More pretending to be asleep. And I threw in a big yawn with my eyes closed tight because, hey, I was that sleepy.

Tyler stopped talking to me, then began swishing his legs louder and faster and louder and faster and--

Singing. We've got singing. Loud singing, with more leg swishing, back and forth and back and forth, and then the singing and the leg swishing began to work in unison, forming an even more imposing wall of Mud/Poop-Coated-Bricks that were crashing, crashing, crashing all around me and the singing and swishing and is he veer going to fall asleep because he REALLY needs it because he is SO OVERTIRED and what's with even the IMAGINARY PEOPLE not even working!!!???

And as I continued to pretend to be asleep, a decrescendo occurred. A glorious, melodious decrescendo. And then, a small bit of quiet, and then two beautiful words: "I'm not..."

And that caesura--that beautiful poetic silence--cause me to wake wide up from my pretend sleep and look full at Tyler's face. There my boy lay, peacefully sleeping like the overtired, exhausted child that he was.

And it dawned on me in that moment that Imaginary People are amazing. They're beautiful and helpful and downright giddy fun. But reality is also pretty great, too. Because a lot of us adults aren't much different than four-year olds--swishing our legs back and forth, trying to convince ourselves that we're not tired,  not sad, not in need of help, not in need of love, or a kind word, or hope, or just a little bit of truth.

It's hard to admit stuff. It's scary and we're afraid that we'll miss out on good things if we admit the truth. If we're sad, we wonder if it means we made the wrong choice. If we endure failure and suffering, we fear others will tell us we walked into it ourselves. If we travel through confusion, we worry others will direct our steps rather than simply love us through the unclear trail.

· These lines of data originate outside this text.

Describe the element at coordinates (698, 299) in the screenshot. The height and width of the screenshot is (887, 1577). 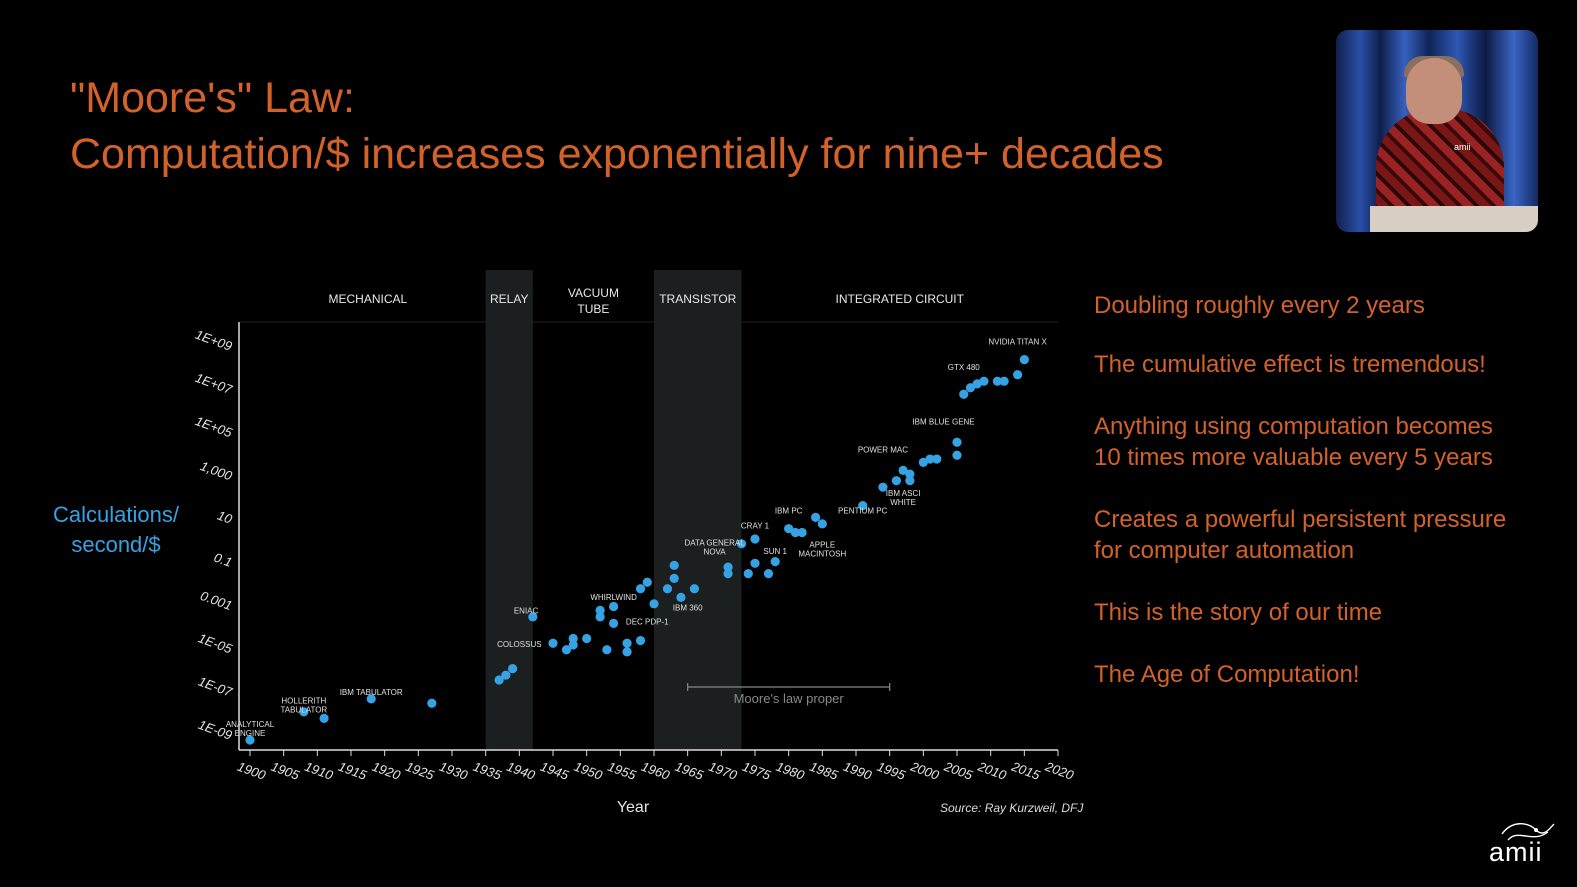
I see `era-label-3: TRANSISTOR` at that location.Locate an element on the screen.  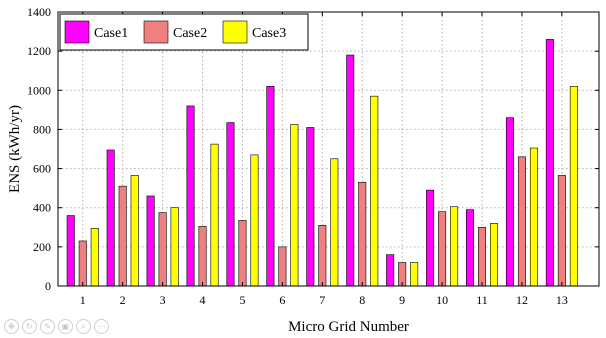
y-tick-label: 400 is located at coordinates (42, 208).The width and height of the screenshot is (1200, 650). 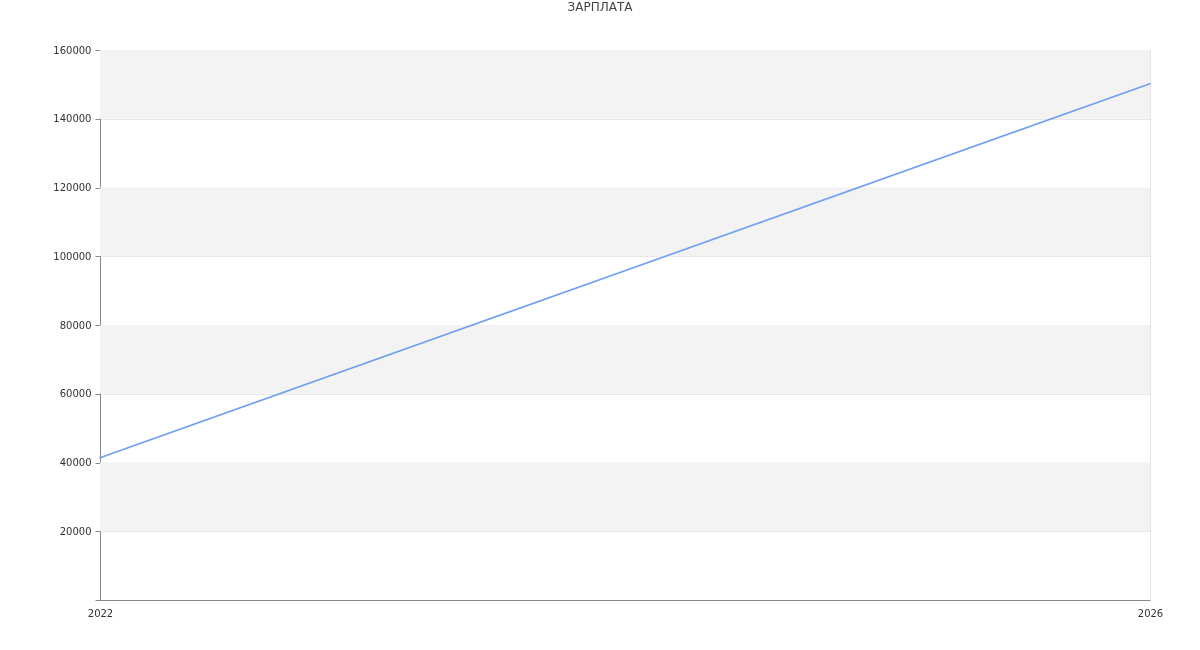 What do you see at coordinates (72, 256) in the screenshot?
I see `y-tick-label: 100000` at bounding box center [72, 256].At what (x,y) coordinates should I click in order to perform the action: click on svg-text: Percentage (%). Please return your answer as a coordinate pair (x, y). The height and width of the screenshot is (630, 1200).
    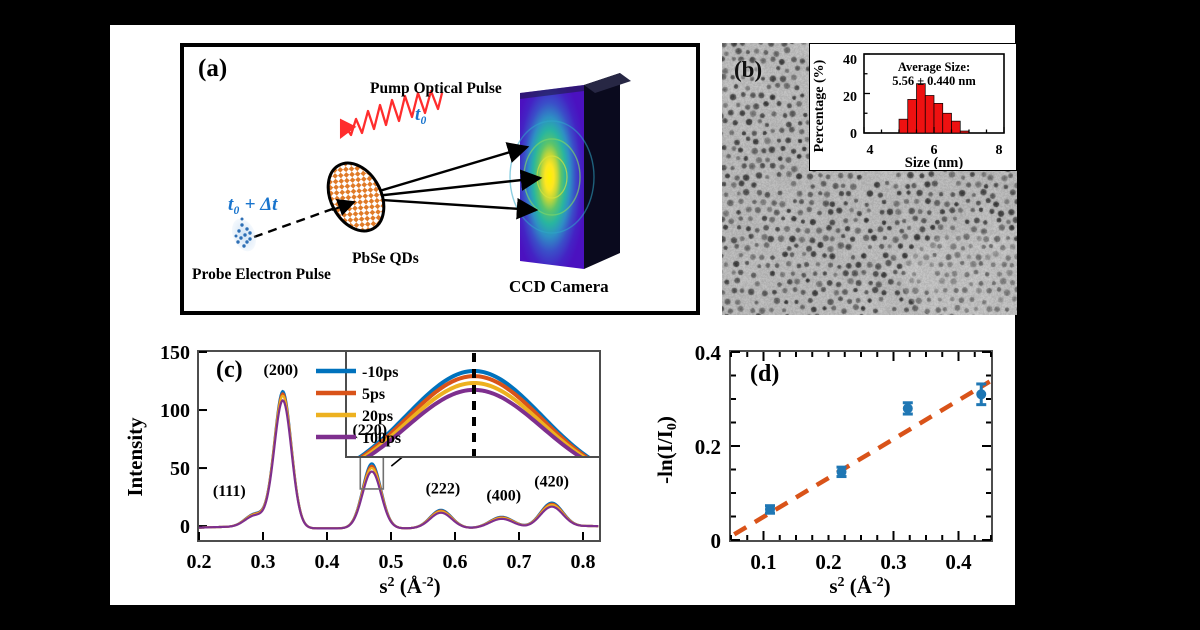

So we say things. We say, I'm not sad or I'm not tired or I'm not battling some pretty severe heartache or I'm not depressed or I'm not scared.

But the thing is, we are. The fact that we're members of the human family essentially guarantees that we're all of these things sometimes (hopefully not all simultaneously, though, because that would even freak out Mr. McGoogal).

But once in a while, we find a space where we can let a caesura slip into our exteriors. We find that place or those people with whom we can pause just long enough to allow the silence to create a space authenticity and love have a chance to breathe. Sometimes, we find ourselves saying just two words: I'm not...

And we pause, because we know we are. And knowing we are gives others the chance to hold our hands, fix their eyes, and respond with love. Maybe then we stop all our nervous leg swishing and fall into a deep sleep. And when we wake, the world looks new again.